[START OF Stored records]
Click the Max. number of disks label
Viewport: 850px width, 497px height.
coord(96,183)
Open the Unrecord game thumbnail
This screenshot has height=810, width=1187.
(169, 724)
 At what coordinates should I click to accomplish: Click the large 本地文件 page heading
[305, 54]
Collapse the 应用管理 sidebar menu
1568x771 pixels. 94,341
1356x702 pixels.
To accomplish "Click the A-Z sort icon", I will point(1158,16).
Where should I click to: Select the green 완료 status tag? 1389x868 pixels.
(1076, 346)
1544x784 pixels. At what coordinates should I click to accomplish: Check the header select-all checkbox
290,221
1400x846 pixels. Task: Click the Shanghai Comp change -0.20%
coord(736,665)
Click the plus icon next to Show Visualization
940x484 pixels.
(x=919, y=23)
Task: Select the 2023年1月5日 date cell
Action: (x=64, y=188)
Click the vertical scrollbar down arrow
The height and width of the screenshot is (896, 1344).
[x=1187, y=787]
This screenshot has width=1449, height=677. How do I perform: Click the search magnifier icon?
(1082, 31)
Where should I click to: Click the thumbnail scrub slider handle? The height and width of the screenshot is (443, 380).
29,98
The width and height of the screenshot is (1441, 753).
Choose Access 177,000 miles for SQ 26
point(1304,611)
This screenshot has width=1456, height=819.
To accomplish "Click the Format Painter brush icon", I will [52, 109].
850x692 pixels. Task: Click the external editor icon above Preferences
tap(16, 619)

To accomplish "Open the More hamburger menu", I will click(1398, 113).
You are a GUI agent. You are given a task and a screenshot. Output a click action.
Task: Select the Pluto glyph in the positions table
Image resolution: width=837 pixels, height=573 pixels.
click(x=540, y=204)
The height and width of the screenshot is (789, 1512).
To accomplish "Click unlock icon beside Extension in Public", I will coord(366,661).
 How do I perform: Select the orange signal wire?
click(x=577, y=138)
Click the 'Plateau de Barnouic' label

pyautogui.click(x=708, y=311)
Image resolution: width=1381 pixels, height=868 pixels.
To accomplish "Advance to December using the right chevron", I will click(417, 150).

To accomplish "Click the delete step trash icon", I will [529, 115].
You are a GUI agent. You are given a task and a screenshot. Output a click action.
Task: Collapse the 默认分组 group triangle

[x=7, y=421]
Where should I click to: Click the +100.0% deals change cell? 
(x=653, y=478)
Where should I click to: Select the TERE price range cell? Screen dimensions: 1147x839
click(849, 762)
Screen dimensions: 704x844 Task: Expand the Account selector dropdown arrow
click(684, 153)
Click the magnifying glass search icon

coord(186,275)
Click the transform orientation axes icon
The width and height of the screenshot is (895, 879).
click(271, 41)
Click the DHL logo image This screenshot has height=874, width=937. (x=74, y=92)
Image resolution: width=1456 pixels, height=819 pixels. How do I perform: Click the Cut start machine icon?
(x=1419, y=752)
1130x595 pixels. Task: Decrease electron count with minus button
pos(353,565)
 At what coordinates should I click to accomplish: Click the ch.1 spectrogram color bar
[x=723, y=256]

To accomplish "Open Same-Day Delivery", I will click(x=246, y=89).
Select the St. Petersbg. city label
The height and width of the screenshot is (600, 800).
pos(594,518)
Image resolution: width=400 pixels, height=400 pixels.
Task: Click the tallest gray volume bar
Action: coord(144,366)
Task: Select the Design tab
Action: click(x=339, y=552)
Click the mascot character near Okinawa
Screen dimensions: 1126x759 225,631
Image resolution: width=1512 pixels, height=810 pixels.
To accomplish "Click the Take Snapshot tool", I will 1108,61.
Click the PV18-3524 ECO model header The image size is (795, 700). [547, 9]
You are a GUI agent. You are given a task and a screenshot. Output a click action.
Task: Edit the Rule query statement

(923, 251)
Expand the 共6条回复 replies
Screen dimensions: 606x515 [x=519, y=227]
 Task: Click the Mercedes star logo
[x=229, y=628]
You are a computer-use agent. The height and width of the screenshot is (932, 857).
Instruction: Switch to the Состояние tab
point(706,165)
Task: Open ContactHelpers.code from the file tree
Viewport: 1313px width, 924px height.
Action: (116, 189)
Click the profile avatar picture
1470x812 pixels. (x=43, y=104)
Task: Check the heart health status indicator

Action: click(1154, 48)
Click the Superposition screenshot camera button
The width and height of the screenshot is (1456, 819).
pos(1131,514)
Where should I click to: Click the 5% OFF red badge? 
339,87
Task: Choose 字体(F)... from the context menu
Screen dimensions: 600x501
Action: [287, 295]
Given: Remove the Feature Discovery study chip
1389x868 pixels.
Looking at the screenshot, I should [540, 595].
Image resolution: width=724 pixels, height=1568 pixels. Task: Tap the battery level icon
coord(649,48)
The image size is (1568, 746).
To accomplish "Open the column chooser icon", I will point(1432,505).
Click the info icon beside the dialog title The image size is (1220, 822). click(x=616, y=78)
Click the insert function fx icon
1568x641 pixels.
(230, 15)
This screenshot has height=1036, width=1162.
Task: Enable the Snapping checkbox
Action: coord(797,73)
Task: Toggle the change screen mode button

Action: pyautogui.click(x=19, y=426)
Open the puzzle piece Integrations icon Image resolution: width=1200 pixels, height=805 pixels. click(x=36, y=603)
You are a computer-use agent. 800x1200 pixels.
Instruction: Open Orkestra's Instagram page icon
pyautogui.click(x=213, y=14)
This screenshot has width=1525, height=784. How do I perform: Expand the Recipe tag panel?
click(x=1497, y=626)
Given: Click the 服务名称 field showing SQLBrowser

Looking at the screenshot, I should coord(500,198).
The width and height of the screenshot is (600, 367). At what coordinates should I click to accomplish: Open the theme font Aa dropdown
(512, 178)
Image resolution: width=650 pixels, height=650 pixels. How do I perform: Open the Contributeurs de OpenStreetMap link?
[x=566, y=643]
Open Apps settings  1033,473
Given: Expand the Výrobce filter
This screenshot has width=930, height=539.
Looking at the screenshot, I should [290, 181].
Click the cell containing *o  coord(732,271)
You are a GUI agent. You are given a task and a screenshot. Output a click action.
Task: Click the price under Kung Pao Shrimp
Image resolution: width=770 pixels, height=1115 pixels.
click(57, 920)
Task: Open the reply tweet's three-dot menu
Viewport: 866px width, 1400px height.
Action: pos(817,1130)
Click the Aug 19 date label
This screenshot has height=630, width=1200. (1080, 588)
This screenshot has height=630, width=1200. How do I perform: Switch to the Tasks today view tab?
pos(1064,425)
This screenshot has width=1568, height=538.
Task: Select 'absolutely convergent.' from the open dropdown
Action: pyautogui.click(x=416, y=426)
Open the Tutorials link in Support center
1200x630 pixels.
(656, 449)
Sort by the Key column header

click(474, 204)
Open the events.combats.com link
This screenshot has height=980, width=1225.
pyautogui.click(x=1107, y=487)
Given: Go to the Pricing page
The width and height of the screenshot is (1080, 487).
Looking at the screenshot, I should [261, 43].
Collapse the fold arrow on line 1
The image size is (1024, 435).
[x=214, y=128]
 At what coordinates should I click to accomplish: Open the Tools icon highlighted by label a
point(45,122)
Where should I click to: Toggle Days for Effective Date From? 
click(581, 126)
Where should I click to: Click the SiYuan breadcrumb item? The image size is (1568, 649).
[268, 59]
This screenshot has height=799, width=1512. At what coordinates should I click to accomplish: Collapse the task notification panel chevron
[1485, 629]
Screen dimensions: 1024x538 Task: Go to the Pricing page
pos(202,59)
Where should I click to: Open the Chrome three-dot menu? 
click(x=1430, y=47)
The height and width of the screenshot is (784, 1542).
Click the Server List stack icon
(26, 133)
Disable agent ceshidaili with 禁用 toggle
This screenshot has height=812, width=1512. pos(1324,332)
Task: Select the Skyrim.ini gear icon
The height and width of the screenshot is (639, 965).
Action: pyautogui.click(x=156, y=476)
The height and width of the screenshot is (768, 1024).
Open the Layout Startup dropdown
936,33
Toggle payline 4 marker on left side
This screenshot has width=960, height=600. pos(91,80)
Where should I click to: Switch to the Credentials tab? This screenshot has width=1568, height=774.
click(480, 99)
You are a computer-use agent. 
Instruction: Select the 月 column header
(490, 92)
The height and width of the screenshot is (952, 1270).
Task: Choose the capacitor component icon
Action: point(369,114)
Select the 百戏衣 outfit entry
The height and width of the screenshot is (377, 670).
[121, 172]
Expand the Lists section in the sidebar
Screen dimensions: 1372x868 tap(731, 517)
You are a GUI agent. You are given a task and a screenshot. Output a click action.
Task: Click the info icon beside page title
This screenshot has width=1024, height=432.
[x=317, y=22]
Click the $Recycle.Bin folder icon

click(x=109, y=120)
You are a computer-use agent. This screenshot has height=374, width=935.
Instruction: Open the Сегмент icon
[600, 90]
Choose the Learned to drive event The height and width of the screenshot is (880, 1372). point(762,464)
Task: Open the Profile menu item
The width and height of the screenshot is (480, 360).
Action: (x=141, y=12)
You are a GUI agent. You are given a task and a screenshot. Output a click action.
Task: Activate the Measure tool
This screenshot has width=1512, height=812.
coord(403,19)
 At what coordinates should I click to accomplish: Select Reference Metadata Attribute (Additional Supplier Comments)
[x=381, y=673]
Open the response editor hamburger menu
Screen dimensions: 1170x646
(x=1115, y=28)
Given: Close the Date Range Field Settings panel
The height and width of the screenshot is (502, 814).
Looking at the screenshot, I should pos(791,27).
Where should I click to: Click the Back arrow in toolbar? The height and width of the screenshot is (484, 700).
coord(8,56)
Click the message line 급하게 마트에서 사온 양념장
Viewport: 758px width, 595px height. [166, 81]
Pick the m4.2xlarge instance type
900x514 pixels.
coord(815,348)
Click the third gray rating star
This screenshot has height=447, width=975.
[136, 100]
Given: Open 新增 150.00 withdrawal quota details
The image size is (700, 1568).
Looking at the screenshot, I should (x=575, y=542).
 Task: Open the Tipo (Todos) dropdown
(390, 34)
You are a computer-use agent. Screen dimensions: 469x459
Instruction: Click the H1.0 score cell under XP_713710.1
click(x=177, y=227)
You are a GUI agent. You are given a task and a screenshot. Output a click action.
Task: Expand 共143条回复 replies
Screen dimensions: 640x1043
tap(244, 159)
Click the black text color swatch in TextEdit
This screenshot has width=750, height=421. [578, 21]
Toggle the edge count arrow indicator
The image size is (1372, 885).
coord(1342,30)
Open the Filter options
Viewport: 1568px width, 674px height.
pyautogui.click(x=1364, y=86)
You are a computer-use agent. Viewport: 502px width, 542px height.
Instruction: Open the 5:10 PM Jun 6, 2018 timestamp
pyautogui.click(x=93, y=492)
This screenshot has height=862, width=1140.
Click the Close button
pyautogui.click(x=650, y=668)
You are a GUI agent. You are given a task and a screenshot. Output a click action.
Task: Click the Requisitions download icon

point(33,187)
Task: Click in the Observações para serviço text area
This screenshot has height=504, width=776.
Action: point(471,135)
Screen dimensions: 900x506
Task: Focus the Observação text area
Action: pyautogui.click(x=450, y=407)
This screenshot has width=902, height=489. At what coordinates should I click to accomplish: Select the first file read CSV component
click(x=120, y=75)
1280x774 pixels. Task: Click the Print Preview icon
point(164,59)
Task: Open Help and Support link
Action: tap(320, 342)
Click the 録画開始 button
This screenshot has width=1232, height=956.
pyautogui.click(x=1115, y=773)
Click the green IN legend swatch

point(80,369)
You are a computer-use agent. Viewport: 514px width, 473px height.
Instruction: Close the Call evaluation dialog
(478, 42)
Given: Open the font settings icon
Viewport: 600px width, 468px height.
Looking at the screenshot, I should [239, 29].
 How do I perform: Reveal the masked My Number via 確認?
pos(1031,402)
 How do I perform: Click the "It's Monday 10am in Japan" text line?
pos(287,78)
[END OF Stored records]
◆ **Task details**:
Please repeat the material above, line for line and unchanged, from its first line through the line that contains "I will coord(366,661).".

◆ **Answer to the exercise**:
Click the Max. number of disks label
Viewport: 850px width, 497px height.
coord(96,183)
Open the Unrecord game thumbnail
This screenshot has height=810, width=1187.
(169, 724)
 At what coordinates should I click to accomplish: Click the large 本地文件 page heading
[305, 54]
Collapse the 应用管理 sidebar menu
1568x771 pixels. 94,341
1356x702 pixels.
To accomplish "Click the A-Z sort icon", I will point(1158,16).
Where should I click to: Select the green 완료 status tag? 1389x868 pixels.
(1076, 346)
1544x784 pixels. At what coordinates should I click to accomplish: Check the header select-all checkbox
290,221
1400x846 pixels. Task: Click the Shanghai Comp change -0.20%
coord(736,665)
Click the plus icon next to Show Visualization
940x484 pixels.
(x=919, y=23)
Task: Select the 2023年1月5日 date cell
Action: (x=64, y=188)
Click the vertical scrollbar down arrow
The height and width of the screenshot is (896, 1344).
[x=1187, y=787]
This screenshot has width=1449, height=677. How do I perform: Click the search magnifier icon?
(1082, 31)
Where should I click to: Click the thumbnail scrub slider handle? The height and width of the screenshot is (443, 380).
29,98
The width and height of the screenshot is (1441, 753).
Choose Access 177,000 miles for SQ 26
point(1304,611)
This screenshot has width=1456, height=819.
To accomplish "Click the Format Painter brush icon", I will [52, 109].
850x692 pixels. Task: Click the external editor icon above Preferences
tap(16, 619)

To accomplish "Open the More hamburger menu", I will click(1398, 113).
You are a GUI agent. You are given a task and a screenshot. Output a click action.
Task: Select the Pluto glyph in the positions table
Image resolution: width=837 pixels, height=573 pixels.
click(x=540, y=204)
The height and width of the screenshot is (789, 1512).
To accomplish "Click unlock icon beside Extension in Public", I will coord(366,661).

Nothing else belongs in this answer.